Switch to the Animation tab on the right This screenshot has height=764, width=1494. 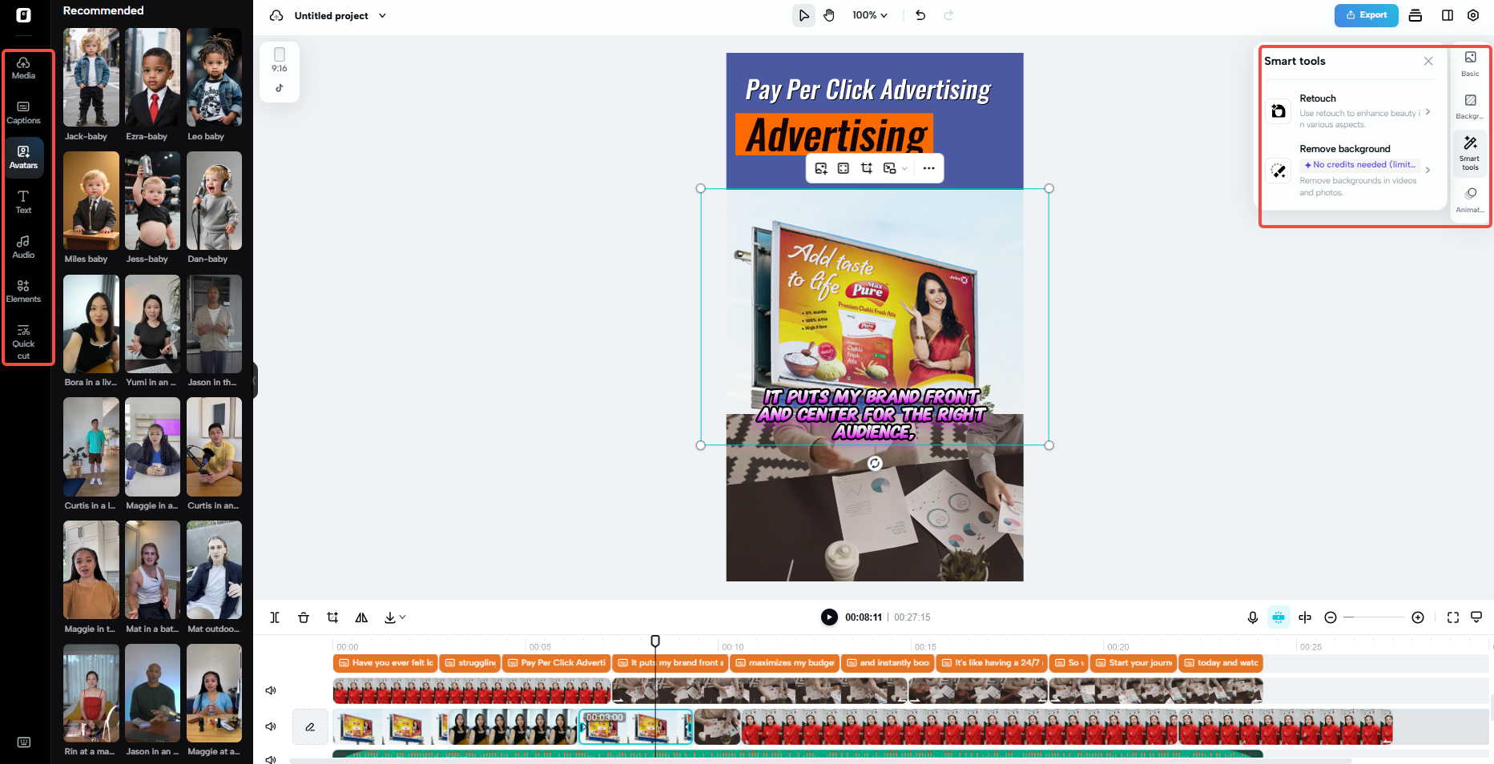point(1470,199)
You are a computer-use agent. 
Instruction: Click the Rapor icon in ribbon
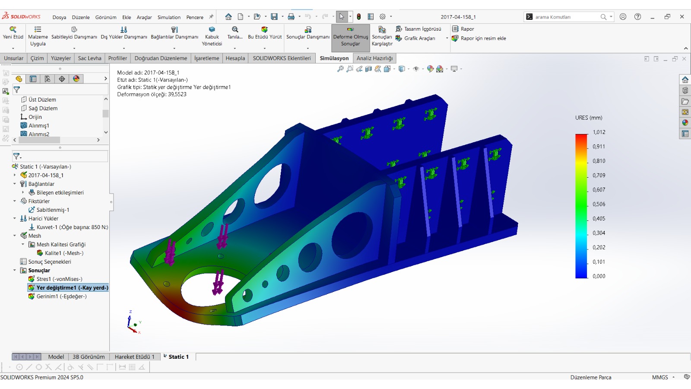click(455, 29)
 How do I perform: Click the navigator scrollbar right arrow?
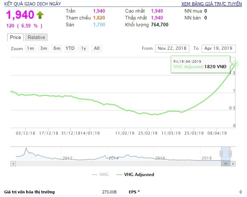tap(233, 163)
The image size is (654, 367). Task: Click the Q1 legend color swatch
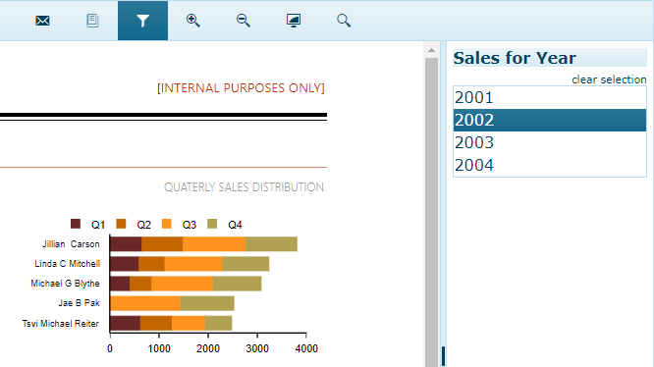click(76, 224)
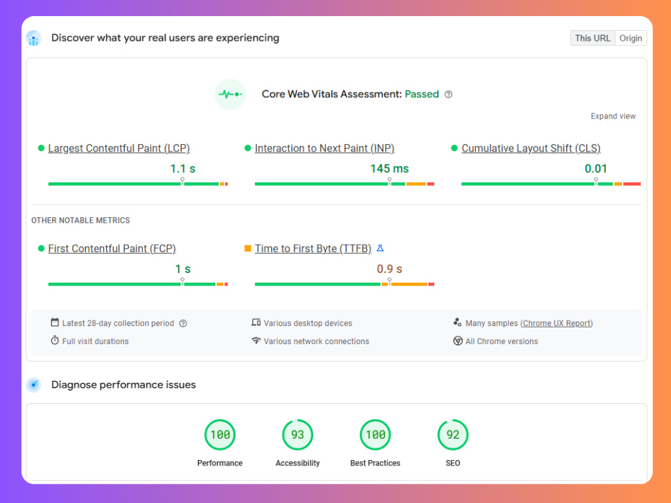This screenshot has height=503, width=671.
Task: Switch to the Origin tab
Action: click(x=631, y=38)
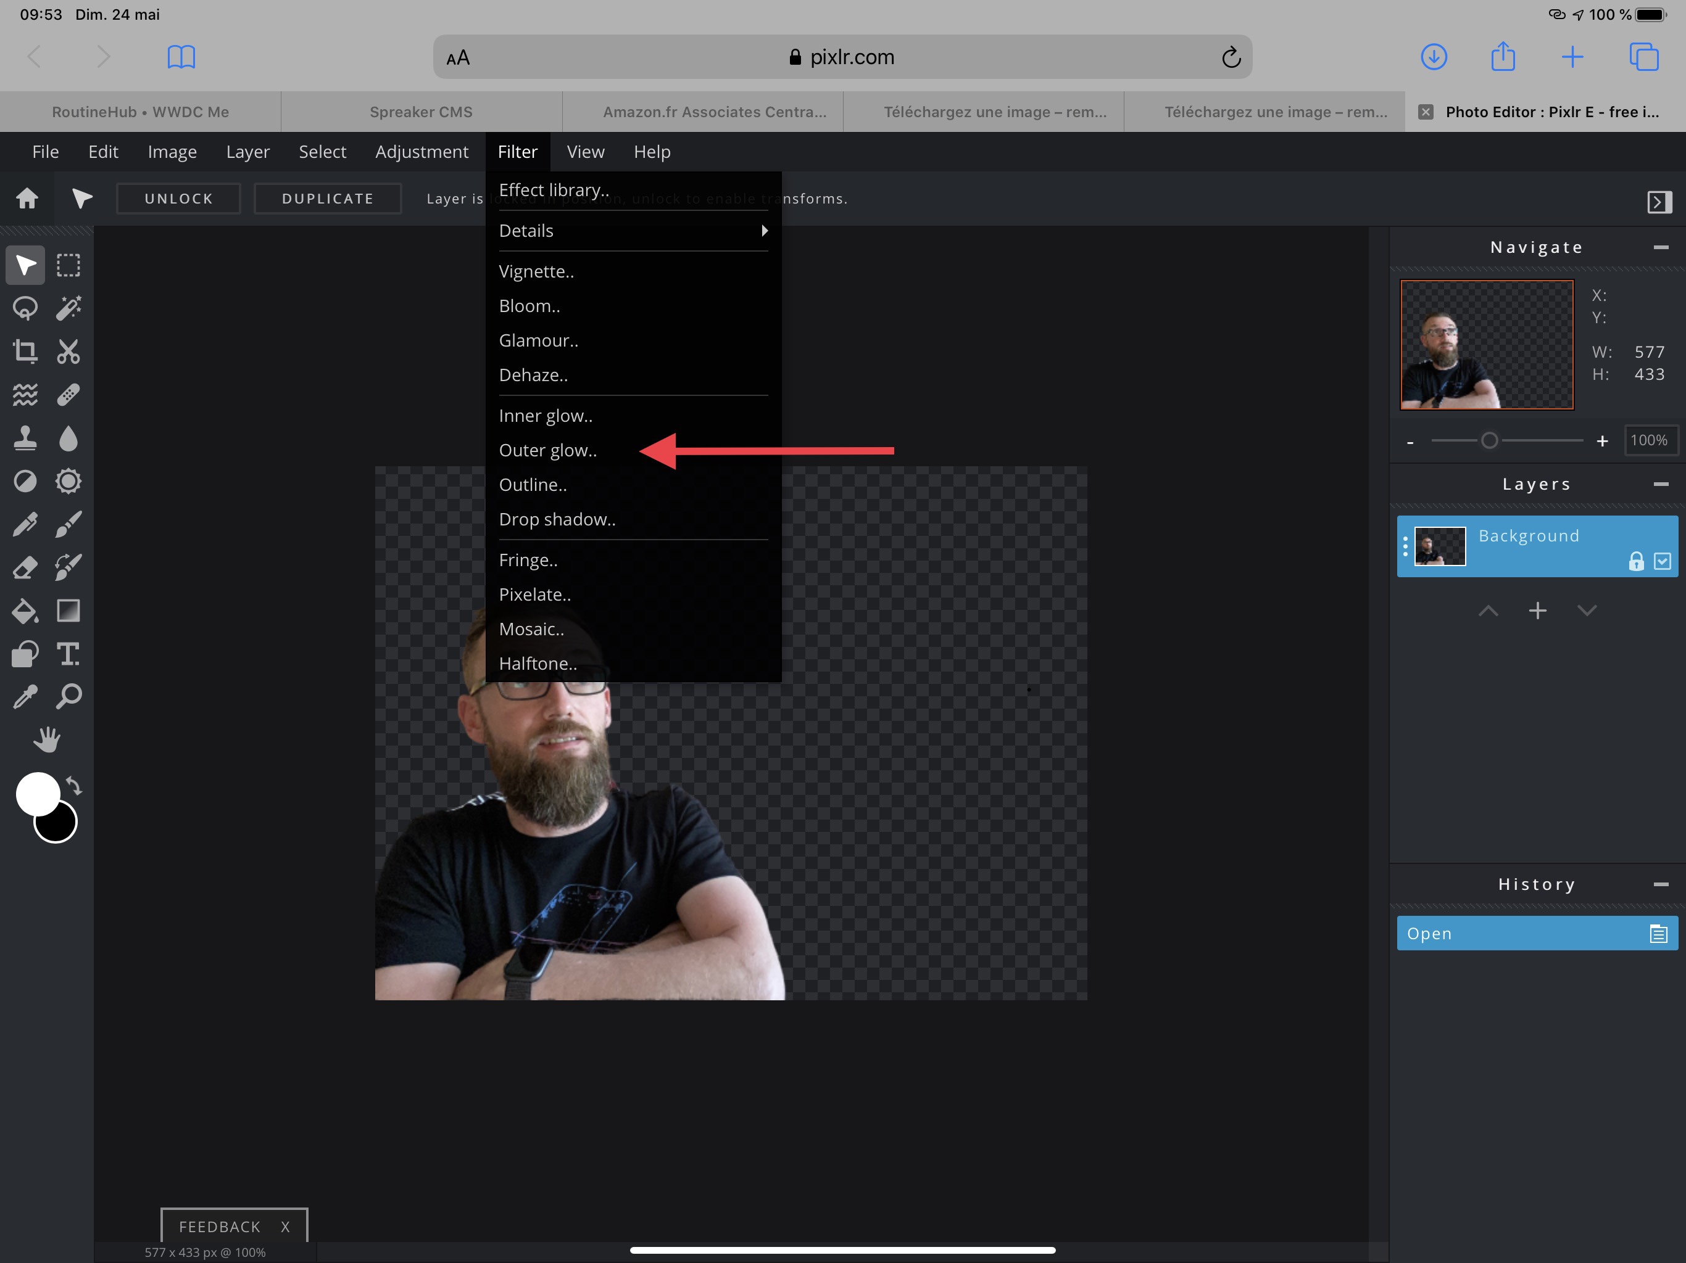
◇ ◇ ◇ ◇
**STATED EXERCISE**
Gather every line in the rows above that contains the string "Task", and reproduce each one unchanged.

**EXERCISE RESPONSE**
The image size is (654, 367). Task: Click the Q1 legend color swatch
Task: Switch to the Origin tab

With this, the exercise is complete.